John Astin shows up to discuss how psychiatrists found The Addams Family to be the healthiest family on television (which isn't hard to believe), look at some horror merchandise (including a copy of creative consultant Forrest J. Ackerman's Famous Monsters of Filmland, "one of the world's best selling magazines") and move into clips from the short Bambi Meets Godzilla (1969) and When Dinosaurs Ruled the Earth (1970). In the dungeon, Price encounters special make-up fx artist William Tuttle, whom he says won the first ever Oscar awarded for make-up (an honorary award in 1965 for his work on 7 Faces of Dr. Lao). Tuttle discusses his first ever job on Mark of the Vampire (1935) and is given an assignment to transform up-and-coming actress Candy Clark into a monster.

Raymond T. McNally, author of In Search of Dracula, is up next to talk about the history of vampires and where all of the mythology stems from.

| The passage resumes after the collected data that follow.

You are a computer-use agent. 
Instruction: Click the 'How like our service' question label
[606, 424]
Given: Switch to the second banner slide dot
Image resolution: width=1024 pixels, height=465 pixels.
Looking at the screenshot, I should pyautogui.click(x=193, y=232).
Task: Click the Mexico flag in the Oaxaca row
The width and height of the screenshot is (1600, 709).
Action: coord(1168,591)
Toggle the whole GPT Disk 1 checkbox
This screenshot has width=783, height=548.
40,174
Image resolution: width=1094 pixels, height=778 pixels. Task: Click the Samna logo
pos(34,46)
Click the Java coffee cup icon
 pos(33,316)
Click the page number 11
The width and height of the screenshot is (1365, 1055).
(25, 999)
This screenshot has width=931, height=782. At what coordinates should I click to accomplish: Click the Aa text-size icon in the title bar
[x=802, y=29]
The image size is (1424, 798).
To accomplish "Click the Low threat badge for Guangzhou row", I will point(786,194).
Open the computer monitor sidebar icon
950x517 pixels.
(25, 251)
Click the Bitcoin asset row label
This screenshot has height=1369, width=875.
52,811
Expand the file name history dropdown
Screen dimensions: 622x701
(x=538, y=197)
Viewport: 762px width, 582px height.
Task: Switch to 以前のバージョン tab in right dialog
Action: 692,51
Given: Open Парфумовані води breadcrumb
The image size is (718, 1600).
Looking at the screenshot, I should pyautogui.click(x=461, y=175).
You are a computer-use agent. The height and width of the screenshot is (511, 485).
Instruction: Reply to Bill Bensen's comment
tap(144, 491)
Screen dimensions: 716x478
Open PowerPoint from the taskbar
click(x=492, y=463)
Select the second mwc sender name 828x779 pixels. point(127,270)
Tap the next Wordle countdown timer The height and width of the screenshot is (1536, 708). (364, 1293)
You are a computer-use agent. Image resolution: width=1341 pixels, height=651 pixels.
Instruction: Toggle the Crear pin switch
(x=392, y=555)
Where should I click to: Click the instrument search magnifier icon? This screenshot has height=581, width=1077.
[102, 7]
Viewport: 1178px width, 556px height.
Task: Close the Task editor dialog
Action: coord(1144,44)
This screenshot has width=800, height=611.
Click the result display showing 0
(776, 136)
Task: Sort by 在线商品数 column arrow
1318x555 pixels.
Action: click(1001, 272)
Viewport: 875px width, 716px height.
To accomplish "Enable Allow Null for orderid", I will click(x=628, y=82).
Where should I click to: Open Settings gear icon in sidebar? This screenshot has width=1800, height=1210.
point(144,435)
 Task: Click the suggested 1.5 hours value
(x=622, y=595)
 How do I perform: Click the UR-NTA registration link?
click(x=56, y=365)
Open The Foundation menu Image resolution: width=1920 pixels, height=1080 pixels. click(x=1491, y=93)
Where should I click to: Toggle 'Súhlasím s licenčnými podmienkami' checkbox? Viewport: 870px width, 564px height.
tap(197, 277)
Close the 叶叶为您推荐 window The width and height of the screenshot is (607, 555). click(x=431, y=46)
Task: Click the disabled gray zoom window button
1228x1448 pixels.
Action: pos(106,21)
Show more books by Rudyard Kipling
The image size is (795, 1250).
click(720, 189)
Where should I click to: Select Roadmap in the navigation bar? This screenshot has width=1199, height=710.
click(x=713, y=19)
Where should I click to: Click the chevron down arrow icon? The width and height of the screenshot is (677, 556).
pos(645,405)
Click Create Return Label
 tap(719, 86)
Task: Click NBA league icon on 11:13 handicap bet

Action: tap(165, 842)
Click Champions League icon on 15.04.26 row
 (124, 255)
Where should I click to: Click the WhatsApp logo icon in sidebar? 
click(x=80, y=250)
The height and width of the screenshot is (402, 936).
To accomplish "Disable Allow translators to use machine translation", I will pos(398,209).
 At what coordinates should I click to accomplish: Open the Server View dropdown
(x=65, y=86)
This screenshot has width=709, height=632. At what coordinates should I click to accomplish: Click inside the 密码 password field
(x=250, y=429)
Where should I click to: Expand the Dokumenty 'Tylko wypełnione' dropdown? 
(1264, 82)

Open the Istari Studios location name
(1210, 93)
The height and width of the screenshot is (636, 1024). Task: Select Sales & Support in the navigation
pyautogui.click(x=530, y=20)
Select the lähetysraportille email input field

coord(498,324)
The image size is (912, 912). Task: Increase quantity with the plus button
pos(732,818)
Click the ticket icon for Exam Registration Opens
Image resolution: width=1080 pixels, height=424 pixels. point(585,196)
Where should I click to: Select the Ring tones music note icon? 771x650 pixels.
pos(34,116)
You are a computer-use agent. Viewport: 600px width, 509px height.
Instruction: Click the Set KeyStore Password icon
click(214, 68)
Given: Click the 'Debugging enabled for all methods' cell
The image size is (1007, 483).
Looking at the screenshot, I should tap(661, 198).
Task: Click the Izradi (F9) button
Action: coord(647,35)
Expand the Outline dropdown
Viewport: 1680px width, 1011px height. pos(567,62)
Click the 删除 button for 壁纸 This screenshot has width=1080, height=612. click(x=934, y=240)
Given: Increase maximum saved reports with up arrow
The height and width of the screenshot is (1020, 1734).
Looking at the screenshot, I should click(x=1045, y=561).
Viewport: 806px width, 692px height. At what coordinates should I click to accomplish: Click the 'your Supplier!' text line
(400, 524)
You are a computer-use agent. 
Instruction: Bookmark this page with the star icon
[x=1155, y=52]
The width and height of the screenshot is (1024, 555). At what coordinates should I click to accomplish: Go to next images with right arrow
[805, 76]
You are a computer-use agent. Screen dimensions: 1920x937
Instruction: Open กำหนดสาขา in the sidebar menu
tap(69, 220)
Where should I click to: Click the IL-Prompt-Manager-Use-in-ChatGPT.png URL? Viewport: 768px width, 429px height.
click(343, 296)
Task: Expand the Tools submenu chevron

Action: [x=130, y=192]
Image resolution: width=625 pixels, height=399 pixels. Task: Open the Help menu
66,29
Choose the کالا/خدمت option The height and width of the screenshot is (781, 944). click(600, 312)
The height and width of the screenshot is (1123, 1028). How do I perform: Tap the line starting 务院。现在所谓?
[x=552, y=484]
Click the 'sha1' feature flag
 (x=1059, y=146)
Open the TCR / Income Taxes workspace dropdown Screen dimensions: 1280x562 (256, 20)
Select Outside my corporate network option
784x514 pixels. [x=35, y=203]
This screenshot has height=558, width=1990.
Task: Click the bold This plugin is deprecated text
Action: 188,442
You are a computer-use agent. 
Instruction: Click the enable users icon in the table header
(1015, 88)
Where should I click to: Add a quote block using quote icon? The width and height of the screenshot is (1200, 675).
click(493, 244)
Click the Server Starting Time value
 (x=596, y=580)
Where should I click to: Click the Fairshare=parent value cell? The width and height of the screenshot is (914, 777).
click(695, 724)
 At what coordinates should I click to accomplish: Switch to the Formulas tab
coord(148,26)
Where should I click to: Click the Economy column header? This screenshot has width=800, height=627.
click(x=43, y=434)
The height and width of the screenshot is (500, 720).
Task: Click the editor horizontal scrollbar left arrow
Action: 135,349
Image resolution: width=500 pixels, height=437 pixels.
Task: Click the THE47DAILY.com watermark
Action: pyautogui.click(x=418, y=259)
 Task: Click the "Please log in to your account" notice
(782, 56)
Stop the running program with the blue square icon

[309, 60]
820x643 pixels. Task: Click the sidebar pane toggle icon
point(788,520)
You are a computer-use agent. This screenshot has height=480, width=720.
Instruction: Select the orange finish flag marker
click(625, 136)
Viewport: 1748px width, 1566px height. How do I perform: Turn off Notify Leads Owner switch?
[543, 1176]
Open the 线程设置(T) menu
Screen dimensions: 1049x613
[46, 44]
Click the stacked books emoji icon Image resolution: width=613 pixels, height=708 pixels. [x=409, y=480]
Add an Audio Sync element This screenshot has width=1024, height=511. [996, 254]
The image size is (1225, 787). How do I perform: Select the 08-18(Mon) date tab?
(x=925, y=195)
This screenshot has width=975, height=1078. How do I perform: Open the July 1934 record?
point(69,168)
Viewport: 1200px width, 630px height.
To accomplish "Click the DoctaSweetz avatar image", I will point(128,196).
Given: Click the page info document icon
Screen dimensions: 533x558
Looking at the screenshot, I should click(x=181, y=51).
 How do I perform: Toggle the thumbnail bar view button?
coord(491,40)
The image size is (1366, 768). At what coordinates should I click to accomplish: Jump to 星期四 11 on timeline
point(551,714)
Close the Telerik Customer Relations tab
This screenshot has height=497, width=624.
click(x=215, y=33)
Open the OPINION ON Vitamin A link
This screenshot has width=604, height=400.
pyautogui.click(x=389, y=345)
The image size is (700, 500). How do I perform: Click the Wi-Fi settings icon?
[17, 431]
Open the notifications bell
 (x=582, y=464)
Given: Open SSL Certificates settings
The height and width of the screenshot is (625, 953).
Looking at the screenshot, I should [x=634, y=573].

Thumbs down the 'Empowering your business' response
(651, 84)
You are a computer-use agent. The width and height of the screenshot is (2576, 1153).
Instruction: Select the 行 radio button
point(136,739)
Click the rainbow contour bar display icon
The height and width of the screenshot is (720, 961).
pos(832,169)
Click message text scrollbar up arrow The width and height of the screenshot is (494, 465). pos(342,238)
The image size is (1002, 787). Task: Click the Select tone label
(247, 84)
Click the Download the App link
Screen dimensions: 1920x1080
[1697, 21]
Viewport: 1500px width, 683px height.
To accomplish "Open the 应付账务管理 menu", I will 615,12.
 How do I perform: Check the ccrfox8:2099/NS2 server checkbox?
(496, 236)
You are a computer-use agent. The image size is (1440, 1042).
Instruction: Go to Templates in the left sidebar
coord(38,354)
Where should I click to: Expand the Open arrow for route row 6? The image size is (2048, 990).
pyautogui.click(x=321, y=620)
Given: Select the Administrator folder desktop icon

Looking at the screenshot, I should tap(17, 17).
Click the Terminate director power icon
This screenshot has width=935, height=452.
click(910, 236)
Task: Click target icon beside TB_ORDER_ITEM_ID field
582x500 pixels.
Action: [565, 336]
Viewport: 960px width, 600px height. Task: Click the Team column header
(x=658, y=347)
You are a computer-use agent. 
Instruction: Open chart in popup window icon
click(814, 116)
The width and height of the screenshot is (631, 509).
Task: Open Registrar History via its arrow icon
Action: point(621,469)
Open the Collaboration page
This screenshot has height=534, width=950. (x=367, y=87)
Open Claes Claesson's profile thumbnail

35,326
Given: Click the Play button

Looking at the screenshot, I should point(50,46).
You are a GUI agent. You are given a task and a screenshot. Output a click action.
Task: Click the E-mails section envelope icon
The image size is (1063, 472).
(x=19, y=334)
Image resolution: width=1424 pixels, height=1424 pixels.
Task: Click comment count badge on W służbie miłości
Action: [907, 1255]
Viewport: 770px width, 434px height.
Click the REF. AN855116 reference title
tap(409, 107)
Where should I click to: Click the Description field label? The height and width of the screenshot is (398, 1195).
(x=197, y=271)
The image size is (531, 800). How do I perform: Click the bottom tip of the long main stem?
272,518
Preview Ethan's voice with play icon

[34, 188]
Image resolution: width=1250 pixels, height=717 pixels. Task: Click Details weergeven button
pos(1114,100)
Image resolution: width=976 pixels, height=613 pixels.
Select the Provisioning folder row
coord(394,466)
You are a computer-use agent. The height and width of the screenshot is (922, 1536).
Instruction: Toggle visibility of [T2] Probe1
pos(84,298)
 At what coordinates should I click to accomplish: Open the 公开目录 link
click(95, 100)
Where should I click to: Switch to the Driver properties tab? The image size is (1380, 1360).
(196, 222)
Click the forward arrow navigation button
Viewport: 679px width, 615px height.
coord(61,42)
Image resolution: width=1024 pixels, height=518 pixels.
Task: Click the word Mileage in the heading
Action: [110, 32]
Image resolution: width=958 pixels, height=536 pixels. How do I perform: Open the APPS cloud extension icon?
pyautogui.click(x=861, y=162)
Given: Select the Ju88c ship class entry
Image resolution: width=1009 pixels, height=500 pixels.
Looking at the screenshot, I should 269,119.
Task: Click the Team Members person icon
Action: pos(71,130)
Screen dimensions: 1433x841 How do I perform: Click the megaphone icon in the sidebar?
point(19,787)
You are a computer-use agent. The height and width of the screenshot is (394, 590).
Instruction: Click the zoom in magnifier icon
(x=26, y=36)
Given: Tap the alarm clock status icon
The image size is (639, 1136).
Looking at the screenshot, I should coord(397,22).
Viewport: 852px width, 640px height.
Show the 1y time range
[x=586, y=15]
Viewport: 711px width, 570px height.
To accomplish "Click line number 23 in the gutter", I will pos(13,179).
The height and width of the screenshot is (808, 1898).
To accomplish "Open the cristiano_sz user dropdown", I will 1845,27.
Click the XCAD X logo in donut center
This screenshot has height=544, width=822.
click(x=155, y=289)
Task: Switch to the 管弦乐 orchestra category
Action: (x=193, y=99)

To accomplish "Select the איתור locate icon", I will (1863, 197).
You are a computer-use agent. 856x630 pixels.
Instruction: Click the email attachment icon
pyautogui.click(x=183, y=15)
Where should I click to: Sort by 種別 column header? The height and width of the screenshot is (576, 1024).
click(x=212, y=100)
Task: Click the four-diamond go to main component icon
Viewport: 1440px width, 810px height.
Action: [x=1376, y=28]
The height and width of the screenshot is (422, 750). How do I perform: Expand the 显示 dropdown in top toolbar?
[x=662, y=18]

Astin comes back to do a This Is Your Life style segment on Price, where he says The Raven (1963) was the most fun he had shooting a film and how Theatre of Blood (1973) was "the best horror movie I ever made." Astin then reads a Kevin Thomas (of the Los Angeles Times) quote praising the movie and saying if horror films were taken seriously in America like they were the rest of the world, the film would win an Oscar. We then get a clip from the soon-to-be-released Madhouse (1974).

Throughout, we see great clips from Mad Love (1935), The Beast from 20,000 Fathoms (1953), House of Wax (1953), Them! (1954), I Was a Teenage Werewolf (1957), The Blob (1958), The Pit and the Pendulum (1961), DIE, MONSTER, DIE! (1965), Dracula Has Risen from the Grave (1968) and Schlock (1973). According to this special, from 1897 to 1973 there had been "over 7 thousand pure horror movies made." This was never issued on video, but you can see the whole thing over on Youtube.